Cuenta que nació en Roquetas en 1933 y que en los primeros años de la posguerra, cuando él era todavía un niño, su familia se  tuvo que mudar a la capital siguiendo el destino de su padre, que era carabinero de costas. Su afición por la madera le llegó cuando de niño entró de aprendiz en la fábrica de muebles de Enrique Arriola, en el Malecón de la Rambla. Después pasó por el taller que su cuñado Leopoldo tenía en la parte alta del Cerro de San Cristobal, hasta  que a los 21 años de edad decidió que era el momento de hacer la carrera en solitario y montó su propia empresa detrás del ayuntamiento. 



En los años cincuenta, el barrio llegaba desde la calle Antonio Vico hasta la Alcazaba, desde la calle de las Tiendas hasta los pies del Santo. Era un lugar tan saturado de gente que era difícil encontrar una casa vacía y en algunas compartían la vida varias familias como realquilados. Para el que no ha conocido aquella gran manzana es difícil imaginar de qué forma se mezclaba la vida en cada una de sus calles, con cuánta variedad y con qué naturalidad compartían la misma acera las casas que llamaban ‘decentes’ con las otras donde se ejercía de tapadillo la prostitución, aunque fuera un secreto a voces. El carpintero podía haber escrito un libro con los nombres y los apodos de todas las mujeres que se buscaban la vida sentadas en la puerta de sus casas: La Nati, la Sevillana, la Antoñita que se fue a Barcelona a hacer las Américas, la Conejito, la Enterraora, Maruja la China, la Amparo, las hermanas Luisa y Lola que eran de Almería y venían de buena familia, la famosa Manca que llevaba en la mano la cicatriz de la guerra.

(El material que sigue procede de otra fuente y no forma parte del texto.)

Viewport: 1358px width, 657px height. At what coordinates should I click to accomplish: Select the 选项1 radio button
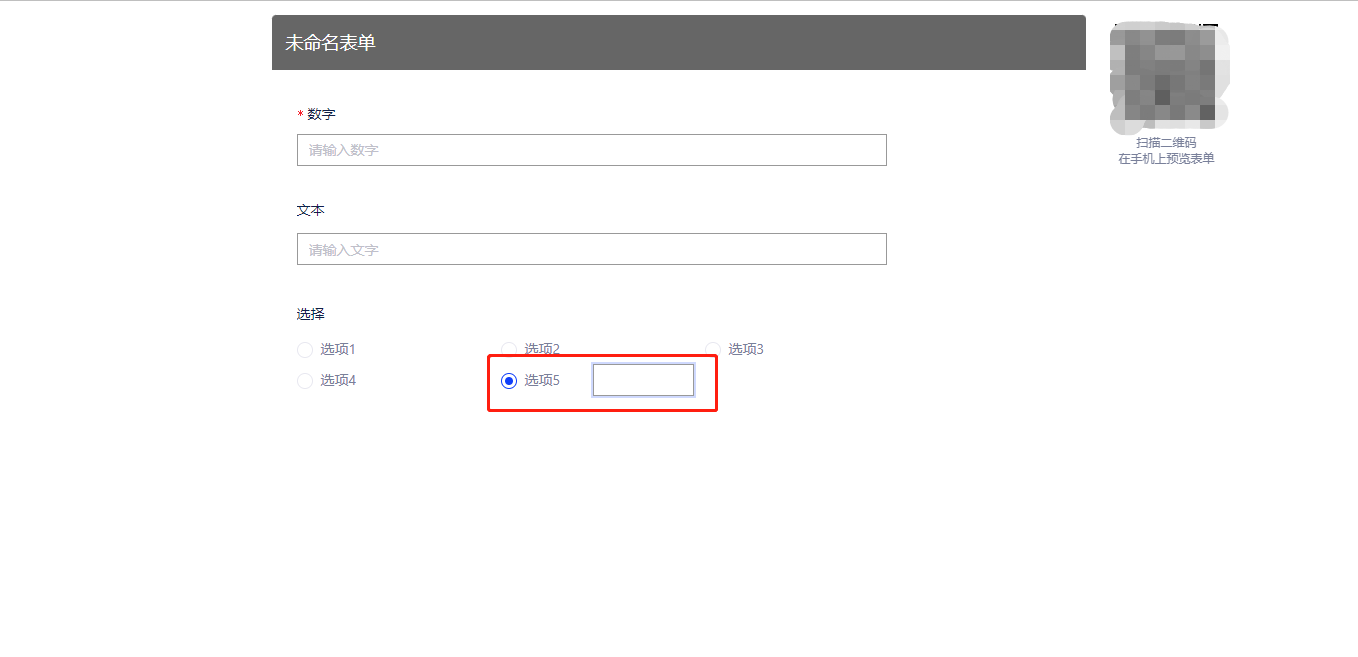point(305,350)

El maestro Gajate tuvo que trabajar duro para sobrevivir en una profesión donde había una competencia importante. En la misma calle del Pósito estaba la carpintería de Luis Ramos y en la calle de Covadonga, el negocio de los Carriques. Más abajo, metido en los soportales de la Plaza Vieja, aparecía el taller de Tomás Magán, que también tenía su prestigio.



El maestro Gajate recuerda que eran años de mucho trabajo porque la gente no tiraba los muebles: si a alguien se le rompía una silla se la llevaba al carpintero para que la dejara nueva; si un cajón se torcía allí estaba el carpintero para enderezarlo. Además, contaba con los encargos frecuentes de acreditadas fábricas de muebles de la ciudad como eran en aquel tiempo ‘La Valenciana’, ‘París Madrid’ y ‘Ruiz Collado’. 


Como ocurría en los comercios, los artesanos tenían que convivir también con el trabajo ‘fiao’, sobre todo él que vivía en un barrio donde abundaba la gente humilde. “Manuel, a ver si me puede usted arreglar el sofá y ya se lo iré pagando poco a poco”, le decían, y como formaba parte del barrio en aquella atmósfera de vida vecinal, no tenía más remedio que echarle una mano al cliente, que le pagaría la reforma cuando tuviera dinero.


Manuel Gajate sabía que su taller era mucho más que una carpintería porque por allí pasaba toda la vida del barrio. A veces, cuando a una vecina se le iba la luz, recurría al carpintero para que le  echara una mano. Si el cartero pasaba y no encontraba el destinatario, dejaba el aviso en la carpintería y todo arreglado.